I wish it was only that long... I'm married. ;D


----------



## Rienzphotoz (Jan 26, 2014)

Rienzphotoz said:


> surapon said:
> 
> 
> > Cicada come from the ground *after 17 years* in the deep ground, And they sing the sweet / loud song days and night for 2 days of *MATING* SEASON,
> ...





mjbehnke said:


> I wish it was only that long... I'm married. ;D


I am sorry to hear that ... please accept my heartfelt sympathy ;D


----------



## surapon (Jan 26, 2014)

Ha, Ha, Ha---Dear Friends, We still have many members in CR = under 18 years young---NO, WE CAN NOT TALK ABOUT SEX IN THIS POST---Ha, Ha, Ha.
Have a great Sunday.
Surapon


----------



## Rienzphotoz (Jan 26, 2014)

surapon said:


> Ha, Ha, Ha---Dear Friends, We still have many members in CR = under 18 years young---NO, WE CAN NOT TALK ABOUT SEX IN THIS POST---Ha, Ha, Ha.
> Have a great Sunday.
> Surapon


Dear Surapon, sorry ... I forgot you are still 16 ;D ... by the way its the under 18 people who are having it more than us. ;D


----------



## Click (Jan 26, 2014)

Rienzphotoz said:


> surapon said:
> 
> 
> > Cicada come from the ground *after 17 years* in the deep ground, And they sing the sweet / loud song days and night for 2 days of *MATING* SEASON,
> ...



;D ;D ;D


----------



## LarryC (Jan 26, 2014)

Rienzphotoz said:


> surapon said:
> 
> 
> > Cicada come from the ground *after 17 years* in the deep ground, And they sing the sweet / loud song days and night for 2 days of *MATING* SEASON,
> ...



I think it takes that long for even a Cicada to find another cicada attractive.


----------



## mrsfotografie (Jan 26, 2014)

Interesting animals.

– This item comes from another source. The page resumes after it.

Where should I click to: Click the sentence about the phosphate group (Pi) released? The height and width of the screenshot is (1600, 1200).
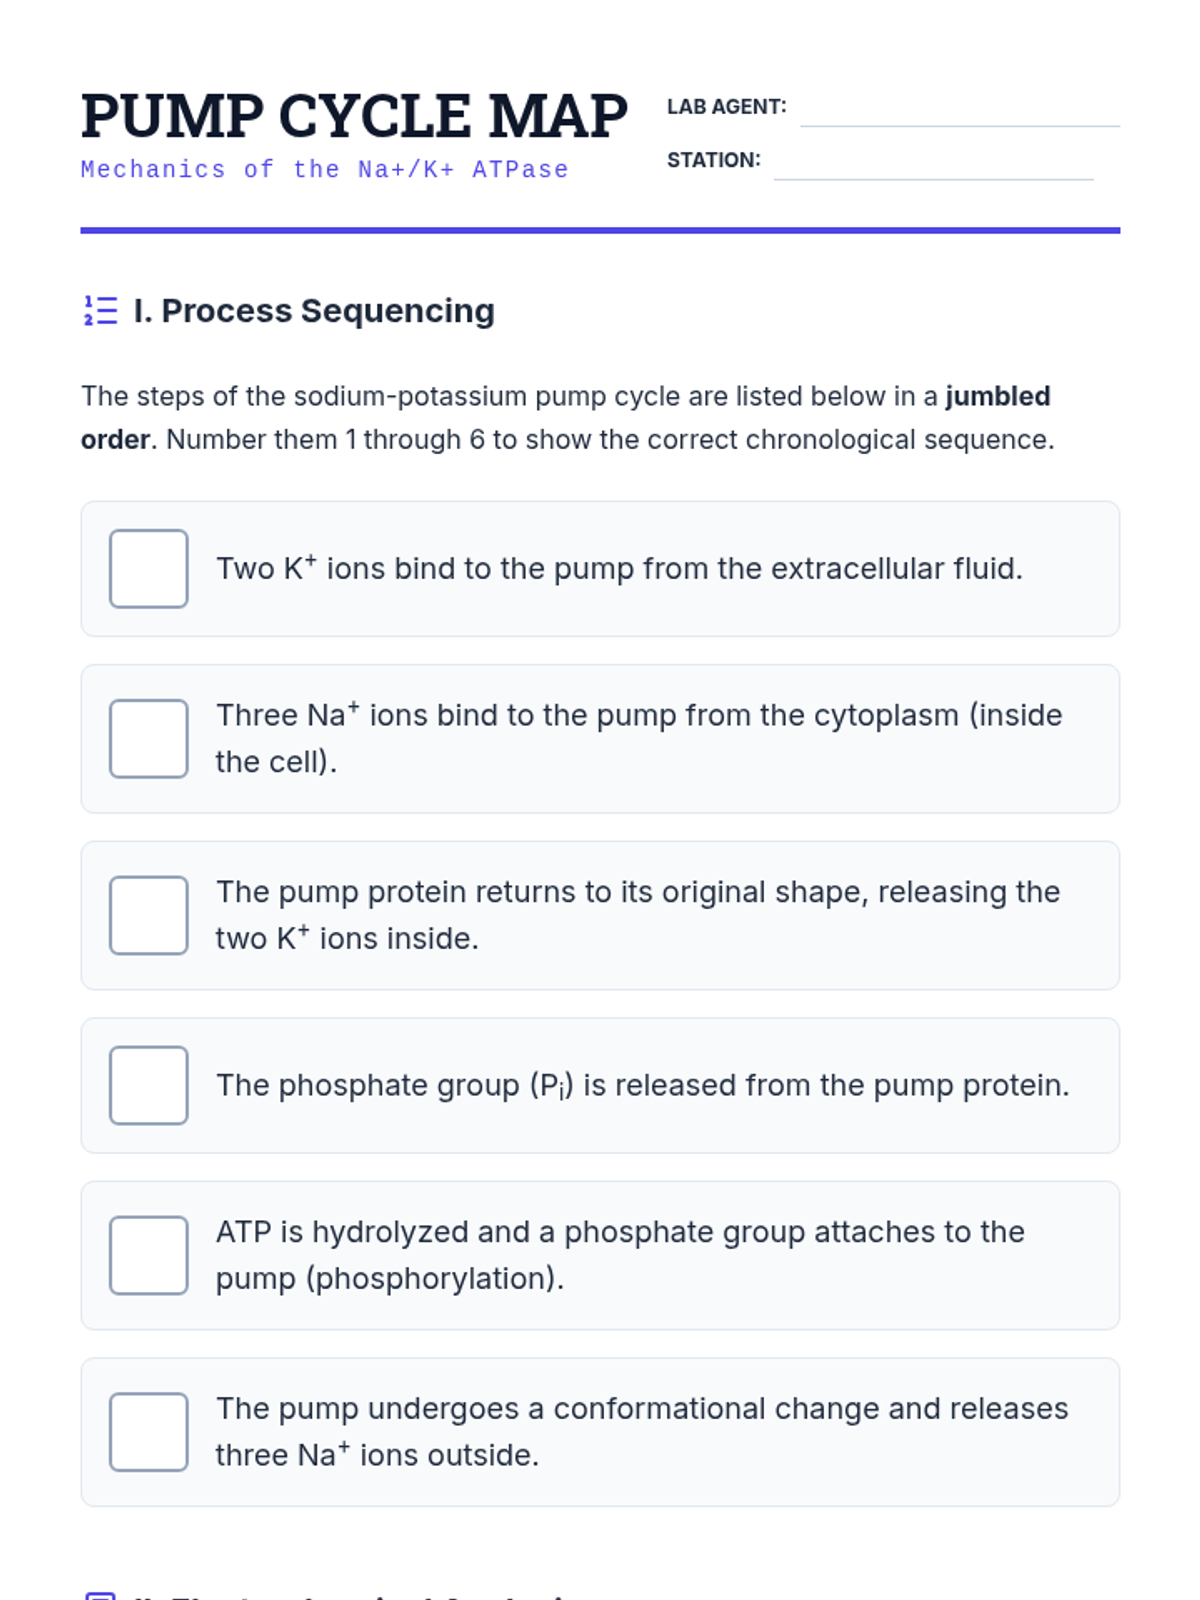[x=643, y=1086]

There's a lot of detail in your photo's Surapon! The ones with the red background, are they in direct sunlight or did you use some type of artificial lighting?


----------



## surapon (Jan 26, 2014)

mrsfotografie said:


> Interesting animals. There's a lot of detail in your photo's Surapon! The ones with the red background, are they in direct sunlight or did you use some type of artificial lighting?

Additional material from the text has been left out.